On Thu, Dec 10, 2020 at 9:16 AM Andy Lutomirski luto@amacapital.net wrote:
On Dec 10, 2020, at 6:52 AM, Maxim Levitsky mlevitsk@redhat.com wrote:
On Thu, 2020-12-10 at 12:48 +0100, Paolo Bonzini wrote:
On 08/12/20 22:20, Thomas Gleixner wrote: So now life migration comes a long time after timekeeping had set the limits and just because it's virt it expects that everything works and it just can ignore these limits.
TBH. That's not any different than SMM or hard/firmware taking the machine out for lunch. It's exactly the same: It's broken.
I agree. If *live* migration stops the VM for 200 seconds, it's broken.
Sure, there's the case of snapshotting the VM over the weekend. My favorite solution would be to just put it in S3 before doing that. *Do what bare metal does* and you can't go that wrong.
Note though that qemu has a couple of issues with s3, and it is disabled by default in libvirt. I would be very happy to work on improving this if there is a need for that.
There’s also the case where someone has a VM running on a laptop and someone closes the lid. The host QEMU might not have a chance to convince the guest to enter S3.
In general it's userspace policy whether to keep the TSC value the same across live migration. There's pros and cons to both approaches, so KVM should provide the functionality to keep the TSC running (which the guest will see as a very long, but not extreme SMI), and this is what this series does. Maxim will change it to operate per-VM. Thanks Thomas, Oliver and everyone else for the input.
So, to be clear, this per-VM ioctl will work something like the following:
static u64 kvm_read_tsc_base(struct kvm *kvm, u64 host_tsc) { return kvm_scale_tsc(kvm, host_tsc) + kvm->host_tsc_offset; }
case KVM_GET_TSC_BASE: struct kvm_tsc_base base = { .flags = KVM_TSC_BASE_TIMESTAMP_VALID; }; u64 host_tsc;
kvm_get_walltime(&base.nsec, &host_tsc); base.tsc = kvm_read_tsc_base(kvm, host_tsc);
copy_to_user(...);
[...]
case KVM_SET_TSC_BASE: struct kvm_tsc_base base; u64 host_tsc, nsec; s64 delta = 0;
copy_from_user(...);
kvm_get_walltime(&nsec, &host_tsc); delta += base.tsc - kvm_read_tsc_base(kvm, host_tsc);
if (base.flags & KVM_TSC_BASE_TIMESTAMP_VALID) { u64 delta_nsec = nsec - base.nsec;
if (delta_nsec > 0) delta += nsec_to_cycles(kvm, diff); else delta -= nsec_to_cycles(kvm, -diff); }
kvm->host_tsc_offset += delta; /* plumb host_tsc_offset through to each vcpu */
However, I don't believe we can assume the guest's TSCs to be synchronized, even if sane guests will never touch them. In this case, I think a per-vCPU ioctl is still warranted, allowing userspace to get at the guest CPU adjust component of Thomas' equation below (paraphrased):
TSC guest CPU = host tsc base + guest base offset + guest CPU adjust
Alternatively, a write from userspace to the guest's IA32_TSC_ADJUST with KVM_X86_QUIRK_TSC_HOST_ACCESS could have the same effect, but that seems to be problematic for a couple reasons. First, depending on the guest's CPUID the TSC_ADJUST MSR may not even be available, meaning that the guest could've used IA32_TSC to adjust the TSC (eww). Second, userspace replaying writes to IA32_TSC (in the case IA32_TSC_ADJUST doesn't exist for the guest) seems _very_ unlikely to work given all the magic handling that KVM does for writes to it.
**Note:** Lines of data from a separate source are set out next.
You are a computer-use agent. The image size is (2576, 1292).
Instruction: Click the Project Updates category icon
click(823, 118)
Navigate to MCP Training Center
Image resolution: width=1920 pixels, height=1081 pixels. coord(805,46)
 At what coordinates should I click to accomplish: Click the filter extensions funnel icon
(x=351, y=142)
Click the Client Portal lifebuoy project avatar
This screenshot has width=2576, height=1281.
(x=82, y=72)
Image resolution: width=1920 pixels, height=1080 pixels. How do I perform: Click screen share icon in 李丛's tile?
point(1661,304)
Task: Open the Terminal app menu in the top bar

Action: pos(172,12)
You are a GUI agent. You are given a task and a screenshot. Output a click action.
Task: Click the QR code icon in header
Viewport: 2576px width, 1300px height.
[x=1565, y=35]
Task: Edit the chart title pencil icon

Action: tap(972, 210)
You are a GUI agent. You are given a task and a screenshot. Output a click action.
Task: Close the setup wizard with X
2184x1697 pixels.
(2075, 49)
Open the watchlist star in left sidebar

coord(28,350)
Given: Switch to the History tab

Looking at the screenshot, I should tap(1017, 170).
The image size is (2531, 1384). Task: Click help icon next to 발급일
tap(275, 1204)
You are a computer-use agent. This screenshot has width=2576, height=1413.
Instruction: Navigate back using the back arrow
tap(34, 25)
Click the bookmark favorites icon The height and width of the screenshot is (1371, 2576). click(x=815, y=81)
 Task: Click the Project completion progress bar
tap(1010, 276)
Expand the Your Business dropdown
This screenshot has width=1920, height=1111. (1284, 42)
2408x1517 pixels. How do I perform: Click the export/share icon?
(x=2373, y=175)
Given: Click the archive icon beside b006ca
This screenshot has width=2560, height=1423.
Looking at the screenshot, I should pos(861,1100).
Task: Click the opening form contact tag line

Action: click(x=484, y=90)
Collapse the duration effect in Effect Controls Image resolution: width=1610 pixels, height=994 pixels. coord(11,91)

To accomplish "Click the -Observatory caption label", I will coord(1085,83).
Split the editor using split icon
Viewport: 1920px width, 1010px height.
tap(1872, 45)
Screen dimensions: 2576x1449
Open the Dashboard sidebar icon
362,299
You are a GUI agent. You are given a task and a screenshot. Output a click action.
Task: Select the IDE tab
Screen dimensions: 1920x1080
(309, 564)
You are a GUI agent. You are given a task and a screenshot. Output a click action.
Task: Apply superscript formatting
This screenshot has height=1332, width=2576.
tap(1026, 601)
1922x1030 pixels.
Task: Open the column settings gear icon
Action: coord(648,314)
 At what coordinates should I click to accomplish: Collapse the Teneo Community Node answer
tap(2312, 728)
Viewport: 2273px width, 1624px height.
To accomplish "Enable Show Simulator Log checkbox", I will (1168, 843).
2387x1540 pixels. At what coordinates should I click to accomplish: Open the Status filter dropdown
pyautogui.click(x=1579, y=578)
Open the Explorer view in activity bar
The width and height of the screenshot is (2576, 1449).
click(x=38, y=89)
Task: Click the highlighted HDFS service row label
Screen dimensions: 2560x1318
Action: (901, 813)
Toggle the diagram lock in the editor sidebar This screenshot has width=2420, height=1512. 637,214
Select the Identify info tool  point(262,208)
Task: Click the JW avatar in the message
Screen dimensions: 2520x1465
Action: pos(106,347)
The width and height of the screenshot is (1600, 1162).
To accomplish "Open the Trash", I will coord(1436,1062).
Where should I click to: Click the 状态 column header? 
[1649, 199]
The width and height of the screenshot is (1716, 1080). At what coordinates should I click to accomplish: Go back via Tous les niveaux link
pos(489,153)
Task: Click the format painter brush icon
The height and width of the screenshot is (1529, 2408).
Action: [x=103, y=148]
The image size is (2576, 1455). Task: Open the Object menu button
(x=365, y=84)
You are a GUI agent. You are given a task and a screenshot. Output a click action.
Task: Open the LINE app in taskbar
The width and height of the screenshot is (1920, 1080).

Is this roughly where we are or have I entirely missed the mark? :-)
-- Thanks, Oliver
I agree with that.
I still think though that we should have a discussion on feasibility of making the kernel time code deal with large *forward* tsc jumps without crashing.
If that is indeed hard to do, or will cause performance issues, then I agree that we might indeed inform the guest of time jumps instead.
Tglx, even without fancy shared host/guest timekeeping, count the guest kernel manage to update its timekeeping if the host sent the guest an interrupt or NMI on all CPUs synchronously on resume?
Alternatively, if we had the explicit “max TSC value that makes sense right now” in the timekeeping data, the guest would reliably notice the large jump and could at least do something intelligent about it instead of overflowing its internal calculation.